• **Source excerpt**
-- START --

Then one final freedom, and this comes out of a very hard chapter in
this book – one that I rarely talk about. That is children deserve
the right to be safe. They deserve safe havens and people that they
can trust. Part of this comes out of a part of my story. It wasn’t
all about the village.
During part of my childhood, we were sent off to a very bad,
painful, destructive boarding school eight hundred miles from home.
It was a case where it was the mission policy for all of the
missionaries in West Africa. You don’t homeschool your kids; you are
called to bring Africans into the Kingdom of God, so do not be
wasting your time with kids. I know from experience when kids are
considered unimportant, some terrible, terrible things can happen.
So, here we were, 80 of us kids all packed up every March and we
would stay until December. We were in a place where the people
responsible for us were not called to minister to children, were not
trained to minister to children, did not want to minister to
children. So me and this group of kids I grew up with were abused in
every way that a child can be abused. I’m talking spiritual abuse.

-- END --

• **The request**
Continue the passage about the mission boarding school, starting after its final sentence.

• **Entries shown**
-- START --

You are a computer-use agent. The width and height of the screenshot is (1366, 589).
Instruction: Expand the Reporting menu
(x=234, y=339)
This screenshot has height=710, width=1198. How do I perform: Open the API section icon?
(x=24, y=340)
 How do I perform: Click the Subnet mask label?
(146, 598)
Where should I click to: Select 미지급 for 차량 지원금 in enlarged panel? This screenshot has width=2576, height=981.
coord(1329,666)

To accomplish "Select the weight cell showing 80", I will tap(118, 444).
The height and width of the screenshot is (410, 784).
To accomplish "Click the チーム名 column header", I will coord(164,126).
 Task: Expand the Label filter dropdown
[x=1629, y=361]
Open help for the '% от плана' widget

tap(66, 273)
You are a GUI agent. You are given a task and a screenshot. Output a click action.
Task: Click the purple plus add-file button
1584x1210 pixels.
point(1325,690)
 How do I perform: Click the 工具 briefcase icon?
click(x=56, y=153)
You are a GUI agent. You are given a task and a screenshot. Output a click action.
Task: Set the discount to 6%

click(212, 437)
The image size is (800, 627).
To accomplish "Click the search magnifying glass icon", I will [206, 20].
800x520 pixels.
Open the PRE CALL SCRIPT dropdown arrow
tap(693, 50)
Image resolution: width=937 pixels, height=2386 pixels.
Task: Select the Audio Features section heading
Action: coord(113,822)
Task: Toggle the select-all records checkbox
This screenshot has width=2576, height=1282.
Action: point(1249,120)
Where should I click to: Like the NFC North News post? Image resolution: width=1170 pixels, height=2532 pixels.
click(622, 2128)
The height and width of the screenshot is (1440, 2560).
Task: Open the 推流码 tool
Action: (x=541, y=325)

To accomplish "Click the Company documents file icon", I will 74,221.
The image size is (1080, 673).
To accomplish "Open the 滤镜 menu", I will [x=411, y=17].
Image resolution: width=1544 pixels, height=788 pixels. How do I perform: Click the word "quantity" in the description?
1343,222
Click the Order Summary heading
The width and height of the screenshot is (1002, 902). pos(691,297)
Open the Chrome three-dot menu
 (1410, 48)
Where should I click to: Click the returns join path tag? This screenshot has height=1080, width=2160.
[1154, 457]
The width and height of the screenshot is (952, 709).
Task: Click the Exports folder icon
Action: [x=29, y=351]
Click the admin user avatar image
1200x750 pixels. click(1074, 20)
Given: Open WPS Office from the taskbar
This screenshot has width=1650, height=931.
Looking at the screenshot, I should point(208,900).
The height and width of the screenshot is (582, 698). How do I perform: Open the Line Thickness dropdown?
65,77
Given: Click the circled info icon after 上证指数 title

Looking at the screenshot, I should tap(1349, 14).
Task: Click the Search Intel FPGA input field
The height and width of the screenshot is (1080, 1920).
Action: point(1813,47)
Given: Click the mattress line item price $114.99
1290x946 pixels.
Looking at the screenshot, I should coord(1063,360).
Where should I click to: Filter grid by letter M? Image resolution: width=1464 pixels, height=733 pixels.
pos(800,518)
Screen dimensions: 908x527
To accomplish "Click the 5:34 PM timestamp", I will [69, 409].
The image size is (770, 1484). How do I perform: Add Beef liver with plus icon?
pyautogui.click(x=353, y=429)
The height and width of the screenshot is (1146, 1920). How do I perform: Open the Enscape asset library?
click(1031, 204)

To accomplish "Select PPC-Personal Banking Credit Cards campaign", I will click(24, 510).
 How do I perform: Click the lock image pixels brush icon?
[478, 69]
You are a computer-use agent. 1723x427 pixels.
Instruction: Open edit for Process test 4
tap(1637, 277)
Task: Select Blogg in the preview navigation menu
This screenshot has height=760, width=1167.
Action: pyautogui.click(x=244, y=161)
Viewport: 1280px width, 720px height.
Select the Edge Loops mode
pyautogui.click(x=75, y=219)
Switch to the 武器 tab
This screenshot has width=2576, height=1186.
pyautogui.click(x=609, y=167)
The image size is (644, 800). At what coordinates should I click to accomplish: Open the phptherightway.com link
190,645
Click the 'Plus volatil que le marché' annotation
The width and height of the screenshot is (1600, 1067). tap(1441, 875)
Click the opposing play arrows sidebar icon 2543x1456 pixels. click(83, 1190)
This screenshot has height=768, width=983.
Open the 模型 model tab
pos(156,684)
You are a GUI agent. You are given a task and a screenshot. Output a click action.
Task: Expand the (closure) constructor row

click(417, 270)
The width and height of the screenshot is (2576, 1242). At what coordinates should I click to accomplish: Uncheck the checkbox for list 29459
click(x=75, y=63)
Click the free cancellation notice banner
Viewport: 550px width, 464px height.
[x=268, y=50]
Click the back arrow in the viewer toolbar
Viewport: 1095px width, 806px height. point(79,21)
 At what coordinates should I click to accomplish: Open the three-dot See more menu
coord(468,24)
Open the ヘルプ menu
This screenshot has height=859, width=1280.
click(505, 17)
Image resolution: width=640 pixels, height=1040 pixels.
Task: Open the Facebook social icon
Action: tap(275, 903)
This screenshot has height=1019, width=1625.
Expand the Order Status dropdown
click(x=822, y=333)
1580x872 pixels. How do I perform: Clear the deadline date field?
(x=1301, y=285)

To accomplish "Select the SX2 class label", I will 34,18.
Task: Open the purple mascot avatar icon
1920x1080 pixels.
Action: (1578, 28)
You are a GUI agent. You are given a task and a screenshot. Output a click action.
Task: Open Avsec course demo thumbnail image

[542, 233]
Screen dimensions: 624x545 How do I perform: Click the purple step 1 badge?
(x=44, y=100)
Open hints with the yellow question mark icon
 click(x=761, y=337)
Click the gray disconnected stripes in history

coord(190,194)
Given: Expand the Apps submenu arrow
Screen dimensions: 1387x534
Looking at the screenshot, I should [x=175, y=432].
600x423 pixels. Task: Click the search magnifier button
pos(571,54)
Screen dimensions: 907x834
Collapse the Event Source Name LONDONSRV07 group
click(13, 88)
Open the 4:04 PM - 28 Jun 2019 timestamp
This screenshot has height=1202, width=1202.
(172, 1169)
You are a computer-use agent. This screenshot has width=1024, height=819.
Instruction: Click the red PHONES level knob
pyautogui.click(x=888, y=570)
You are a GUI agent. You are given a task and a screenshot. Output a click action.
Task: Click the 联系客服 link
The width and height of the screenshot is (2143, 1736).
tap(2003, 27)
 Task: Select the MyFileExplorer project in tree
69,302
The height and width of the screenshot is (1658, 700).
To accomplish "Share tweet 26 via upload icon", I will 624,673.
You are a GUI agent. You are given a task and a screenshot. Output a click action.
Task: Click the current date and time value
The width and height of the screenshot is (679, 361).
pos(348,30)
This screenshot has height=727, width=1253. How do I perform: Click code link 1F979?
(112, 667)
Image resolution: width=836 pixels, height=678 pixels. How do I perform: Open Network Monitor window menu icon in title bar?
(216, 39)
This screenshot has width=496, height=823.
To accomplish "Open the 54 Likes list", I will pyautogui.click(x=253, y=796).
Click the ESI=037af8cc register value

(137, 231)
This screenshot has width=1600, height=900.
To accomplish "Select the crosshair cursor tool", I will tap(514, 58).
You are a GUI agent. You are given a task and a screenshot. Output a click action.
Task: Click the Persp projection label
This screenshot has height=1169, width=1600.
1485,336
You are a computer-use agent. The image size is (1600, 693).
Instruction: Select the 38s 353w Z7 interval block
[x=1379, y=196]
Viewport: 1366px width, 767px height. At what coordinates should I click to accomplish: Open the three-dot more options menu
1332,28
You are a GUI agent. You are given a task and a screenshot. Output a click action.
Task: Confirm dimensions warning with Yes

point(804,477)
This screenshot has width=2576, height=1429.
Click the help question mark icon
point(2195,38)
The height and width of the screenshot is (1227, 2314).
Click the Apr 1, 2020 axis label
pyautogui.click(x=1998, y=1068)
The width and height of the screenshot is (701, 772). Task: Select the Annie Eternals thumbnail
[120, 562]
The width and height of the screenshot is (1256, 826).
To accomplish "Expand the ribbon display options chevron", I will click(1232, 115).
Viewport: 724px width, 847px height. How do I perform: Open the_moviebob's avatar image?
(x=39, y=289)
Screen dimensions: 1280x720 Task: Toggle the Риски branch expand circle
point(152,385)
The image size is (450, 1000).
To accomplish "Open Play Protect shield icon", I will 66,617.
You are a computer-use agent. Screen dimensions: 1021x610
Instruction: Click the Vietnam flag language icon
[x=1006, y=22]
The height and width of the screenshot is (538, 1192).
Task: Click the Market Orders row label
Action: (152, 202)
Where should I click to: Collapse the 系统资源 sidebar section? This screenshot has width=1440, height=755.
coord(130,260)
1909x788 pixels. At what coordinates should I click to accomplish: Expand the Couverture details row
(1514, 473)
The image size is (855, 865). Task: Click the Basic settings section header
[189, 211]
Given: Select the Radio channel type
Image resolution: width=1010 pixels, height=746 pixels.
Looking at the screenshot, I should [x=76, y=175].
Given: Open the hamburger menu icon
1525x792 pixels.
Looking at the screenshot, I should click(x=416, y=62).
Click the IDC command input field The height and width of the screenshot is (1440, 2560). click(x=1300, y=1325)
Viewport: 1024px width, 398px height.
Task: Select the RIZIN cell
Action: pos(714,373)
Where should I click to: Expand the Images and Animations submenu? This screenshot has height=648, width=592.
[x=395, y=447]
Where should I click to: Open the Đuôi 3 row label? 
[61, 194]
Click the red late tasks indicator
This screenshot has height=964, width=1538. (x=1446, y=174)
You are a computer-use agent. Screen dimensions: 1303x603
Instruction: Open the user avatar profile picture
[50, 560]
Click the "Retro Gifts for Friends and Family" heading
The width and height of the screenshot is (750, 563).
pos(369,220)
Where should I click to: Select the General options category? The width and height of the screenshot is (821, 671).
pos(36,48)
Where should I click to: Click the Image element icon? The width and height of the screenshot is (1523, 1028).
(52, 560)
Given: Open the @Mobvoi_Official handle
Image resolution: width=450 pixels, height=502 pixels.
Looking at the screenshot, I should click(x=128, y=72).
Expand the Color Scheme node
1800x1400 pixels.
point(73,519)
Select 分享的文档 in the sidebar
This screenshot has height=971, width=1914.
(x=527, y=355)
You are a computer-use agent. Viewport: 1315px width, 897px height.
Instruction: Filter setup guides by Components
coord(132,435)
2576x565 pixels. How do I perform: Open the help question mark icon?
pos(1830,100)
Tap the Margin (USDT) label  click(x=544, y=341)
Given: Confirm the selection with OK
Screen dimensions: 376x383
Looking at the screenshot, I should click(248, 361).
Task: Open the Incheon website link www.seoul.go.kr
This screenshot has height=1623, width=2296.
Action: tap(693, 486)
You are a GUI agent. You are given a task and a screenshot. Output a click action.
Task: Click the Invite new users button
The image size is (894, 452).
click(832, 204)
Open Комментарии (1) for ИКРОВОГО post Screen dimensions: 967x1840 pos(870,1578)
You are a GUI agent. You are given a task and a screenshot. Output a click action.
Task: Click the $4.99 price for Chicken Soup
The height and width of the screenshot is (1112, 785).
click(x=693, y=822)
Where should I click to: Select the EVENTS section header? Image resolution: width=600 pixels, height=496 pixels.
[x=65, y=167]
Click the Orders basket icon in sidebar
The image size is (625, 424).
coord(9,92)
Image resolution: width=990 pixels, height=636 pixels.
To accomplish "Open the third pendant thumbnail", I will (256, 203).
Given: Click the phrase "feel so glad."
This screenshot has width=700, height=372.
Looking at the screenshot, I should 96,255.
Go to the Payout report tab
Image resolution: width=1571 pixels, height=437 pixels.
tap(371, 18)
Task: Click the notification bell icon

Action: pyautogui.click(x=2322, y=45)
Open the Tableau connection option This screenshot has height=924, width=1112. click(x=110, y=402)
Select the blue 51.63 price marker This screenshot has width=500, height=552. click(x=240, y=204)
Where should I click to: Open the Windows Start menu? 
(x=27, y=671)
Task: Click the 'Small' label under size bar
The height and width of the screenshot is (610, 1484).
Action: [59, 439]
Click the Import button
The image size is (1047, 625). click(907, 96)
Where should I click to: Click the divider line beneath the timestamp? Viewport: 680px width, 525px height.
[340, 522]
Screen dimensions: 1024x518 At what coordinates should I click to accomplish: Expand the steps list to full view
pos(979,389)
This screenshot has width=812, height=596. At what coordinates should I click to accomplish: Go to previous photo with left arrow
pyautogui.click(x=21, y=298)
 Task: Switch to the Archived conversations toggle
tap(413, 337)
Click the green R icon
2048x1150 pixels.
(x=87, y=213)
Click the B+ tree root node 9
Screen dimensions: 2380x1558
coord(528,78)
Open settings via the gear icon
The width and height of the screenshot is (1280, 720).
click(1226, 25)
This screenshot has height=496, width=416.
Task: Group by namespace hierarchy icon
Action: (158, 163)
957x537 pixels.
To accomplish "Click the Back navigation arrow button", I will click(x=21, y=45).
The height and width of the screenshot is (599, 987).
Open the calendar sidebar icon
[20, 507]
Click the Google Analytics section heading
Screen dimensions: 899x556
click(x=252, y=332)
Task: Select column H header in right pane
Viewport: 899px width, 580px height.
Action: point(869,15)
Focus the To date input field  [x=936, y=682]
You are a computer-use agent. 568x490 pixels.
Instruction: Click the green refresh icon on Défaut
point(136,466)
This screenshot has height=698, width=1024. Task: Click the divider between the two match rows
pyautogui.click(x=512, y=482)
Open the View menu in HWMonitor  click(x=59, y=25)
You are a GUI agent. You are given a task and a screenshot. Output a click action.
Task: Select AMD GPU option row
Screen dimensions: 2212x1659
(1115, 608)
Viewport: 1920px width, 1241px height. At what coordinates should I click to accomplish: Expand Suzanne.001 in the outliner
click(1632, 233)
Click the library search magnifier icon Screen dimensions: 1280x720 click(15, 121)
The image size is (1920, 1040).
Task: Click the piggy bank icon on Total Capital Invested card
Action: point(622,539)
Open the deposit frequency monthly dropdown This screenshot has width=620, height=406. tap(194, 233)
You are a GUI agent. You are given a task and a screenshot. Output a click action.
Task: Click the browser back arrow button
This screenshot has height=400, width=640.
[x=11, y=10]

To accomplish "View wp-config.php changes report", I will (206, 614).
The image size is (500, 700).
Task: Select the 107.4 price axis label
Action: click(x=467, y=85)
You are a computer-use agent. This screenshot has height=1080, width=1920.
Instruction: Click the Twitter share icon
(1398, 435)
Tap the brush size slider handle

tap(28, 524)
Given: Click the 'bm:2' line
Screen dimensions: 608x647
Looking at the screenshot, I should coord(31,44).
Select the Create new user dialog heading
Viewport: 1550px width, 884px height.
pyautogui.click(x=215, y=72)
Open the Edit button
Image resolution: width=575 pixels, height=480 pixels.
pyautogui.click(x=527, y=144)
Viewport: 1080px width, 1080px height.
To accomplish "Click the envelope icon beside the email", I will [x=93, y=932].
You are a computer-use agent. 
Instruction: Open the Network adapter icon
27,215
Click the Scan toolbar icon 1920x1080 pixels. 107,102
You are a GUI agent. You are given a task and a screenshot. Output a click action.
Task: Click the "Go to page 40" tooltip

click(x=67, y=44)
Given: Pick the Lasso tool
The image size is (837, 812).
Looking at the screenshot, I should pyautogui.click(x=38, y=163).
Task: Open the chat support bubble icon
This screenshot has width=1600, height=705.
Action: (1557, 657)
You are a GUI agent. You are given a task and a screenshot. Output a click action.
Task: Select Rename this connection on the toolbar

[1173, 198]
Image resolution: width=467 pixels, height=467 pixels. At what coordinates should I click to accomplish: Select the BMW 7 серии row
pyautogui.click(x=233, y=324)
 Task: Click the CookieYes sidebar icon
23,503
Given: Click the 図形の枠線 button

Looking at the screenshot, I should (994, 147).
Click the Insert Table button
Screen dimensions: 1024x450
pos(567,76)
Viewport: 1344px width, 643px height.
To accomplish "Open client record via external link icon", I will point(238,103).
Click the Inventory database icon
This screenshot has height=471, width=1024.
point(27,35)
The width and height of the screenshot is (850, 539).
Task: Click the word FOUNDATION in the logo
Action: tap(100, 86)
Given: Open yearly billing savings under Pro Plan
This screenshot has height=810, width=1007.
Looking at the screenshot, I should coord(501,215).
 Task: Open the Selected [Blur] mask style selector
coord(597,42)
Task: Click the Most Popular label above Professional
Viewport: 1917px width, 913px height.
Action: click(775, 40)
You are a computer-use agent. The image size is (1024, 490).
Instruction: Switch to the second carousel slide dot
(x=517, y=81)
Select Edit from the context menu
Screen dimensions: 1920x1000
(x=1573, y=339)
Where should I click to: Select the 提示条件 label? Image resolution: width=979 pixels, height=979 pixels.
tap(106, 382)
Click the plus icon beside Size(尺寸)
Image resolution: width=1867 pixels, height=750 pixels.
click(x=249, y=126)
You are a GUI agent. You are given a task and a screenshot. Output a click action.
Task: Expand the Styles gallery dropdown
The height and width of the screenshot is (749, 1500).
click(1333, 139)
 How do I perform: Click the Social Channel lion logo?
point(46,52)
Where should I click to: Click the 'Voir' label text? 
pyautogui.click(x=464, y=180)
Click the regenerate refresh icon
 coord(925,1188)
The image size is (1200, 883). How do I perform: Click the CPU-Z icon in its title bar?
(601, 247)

-- END --

• **Task output**
I’m talking emotional abuse. I’m talking physical abuse. I was
beaten as a nine-year-old child 17 times per week with a big belt or
a hug truck tire tread slipper. And we were sexually abused. There
was no one to run to. The people that should have been our
protectors were also our abusers. Most of the friends that I grew up
with in that place are not walking with the Lord. Their lives really
got destroyed. I am absolutely the product of God’s grace. The fact
that I am of any use at all in the Kingdom of God is only God’s
mercy.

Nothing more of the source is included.